Updates from SuperComputing 2022

Werner Scholz XENON TEAM 2020 Dr Werner Scholz, XENON CTO and Head of Research and Development had the opportunity to attend Super Computing 2022 in Dallas earlier this month. Of particular interest to XENON customers, a range of new products and solutions were announced at SC22 that will impact High Performance Computing (HPC) and Deep Learning and Artificial Intelligence (DL/AI) workloads.

If you are planning investments or upgrades in HPC or DL/AI solutions, or if you are interested in how you can leverage these new solutions in your work, contact us today and we will be happy to provide an in-depth briefing of topics most relevant to you.

Here is our summary of the key points of general interest to XENON customers.

CPUs – More Compute, Higher Performance, Higher Efficiency

AMD has launched its fourth generation EPYC processors (Genoa), with more cores, more processing power and higher efficiency. The new EPYC CPUs support PCIe Gen5, CXL, and DDR5, promising the potential for lots of high bandwidth memory and lower latency. We’ll take a deeper dive into the AMD release in a separate blog post.

Intel 4th generation Xeon Scalable CPUs (Sapphire Rapids) will launch in early 2023.

Also on the horizon is the NVIDIA Grace CPU and Grace-Hopper Superchip. We are looking forward to that arriving in 2023.

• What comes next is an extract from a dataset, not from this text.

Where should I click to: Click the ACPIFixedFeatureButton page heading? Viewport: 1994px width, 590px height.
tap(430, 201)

GPUs – Wider Range and More Powerful Processing

GPUs play an increasingly important role in HPC and especially AI workloads. XENON is already providing solutions based on AMD MI200 series GPUs as well as NVIDIA A100 and H100 GPUs. AMD MI300 GPUs will become available in 2023 as well as Intel Data Center GPU Max Series accelerators. NVIDIA had this area to themselves for quite some time, but the competitors are catching up in terms of performance and power efficiency and some vendors like Grapchore and Cerebras are designing solutions specifically for AI workloads and larger model sizes.

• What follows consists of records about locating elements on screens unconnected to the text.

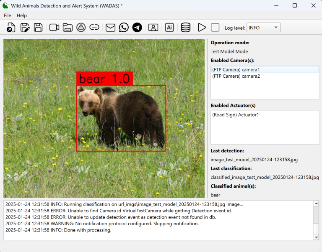Click the FTP folder toolbar icon
Screen dimensions: 322x252
tap(68, 28)
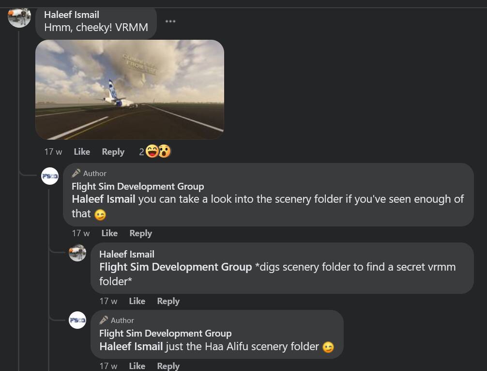Click the Author microphone badge on the first FSDG reply
Screen dimensions: 487x371
(x=76, y=173)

As GPUs represent a larger investment in the data centre, organisations are looking for ways to optimise their usage. A number of interesting solutions are emerging that enable fractional GPU allocation to users, and also aggregation of GPU power into single large instances.

XENON Updates from SuperComputing 2022 GPUs

AMD MI200 series GPU, NVIDIA H100 and A100 GPU

Compute Express Link (CXL)

New platforms like AMD Genoa and Intel Sapphire Rapids are supporting CXL, which provides a cache coherent link between the CPUs and PCIe connected CXL devices like accelerators, network cards, and memory devices. As an open standard for high speed CPU to device and CPU to memory we look forward to the implementation of CXL technologies across the new platforms. With PCIe Gen5 and DDR5, we look forward to lower latency, faster processing and moving more HPC solutions towards exaflop scale.

Cloud for HPC

XENON has long seen the advantages of cloud for bursting workloads or discrete projects, with XENON Cloud leveraging the best of public cloud providers. SC22 saw some interesting solutions that allow HPC workloads to take advantage of spot compute instances, providing mechanism to save processing-in-progress if the spot instance is lost … and allowing that work in progress to be launched into another spot instance when available. Taking advantage of spot compute instances dramatically lowers the cost of HPC in the cloud, especially when architected in a design that makes the most of these instances, like XENON Cloud.

Storage

The big, persistent issue in HPC – where to put all the data!

Analytics

Many storage providers are looking to provide more analytics within their storage systems and file systems. Leveraging metadata and increased compute power in CPUs and DPUs, we’ll see 2023 as the year of analytics with solutions expected from VAST, Panasas, and DDN.

High Performance, High Bandwidth – Cloud or On-Prem

Storage is definitely an ever expanding field of solutions and competing value propositions as we saw at eResearch 2022. High performance storage with high bandwidth and RDMA access is increasingly the domain of software defined storage vendors such as WEKA and VAST. Being software defined, there is the potential to run these solutions in the public cloud and achieve the same throughput as one does with on-premise installations. Being cloud, you can have instant bandwidth – WEKA has demonstrated 2TB/s in Oracle cloud in April!

LTO Roadmap

LTO tape continues to be the dominant storage technology for large archives, and “forever” storage. LTO 9 is now shipping, with 18TB native per cartridge and up to 45TB per tape compressed. The next leap forward is LTO10, which is forecast to bring a doubling of these capacities to 36TB native and 90TB compressed.

In addition to capacity, tape is an increasingly popular storage technology for security reasons. WORM, and a variety of mechanical tape locking mechanisms provide for a very secure air-gapped protection of data.

Tape is also an area of innovation, with object storage on tape. There are a number of ways this can be implemented, including using redundant arrays of tape libraries to create object storage spread of data.

Archive Management

Managing archives is either done manually or with an HSM storage system. Unfortunately, many HSM’s come with vendor lock-in and proprietary data formats. Versity has cracked this with their open format archive and large data solution which is an ideal replacement for HPSS, DMF and SanFS users.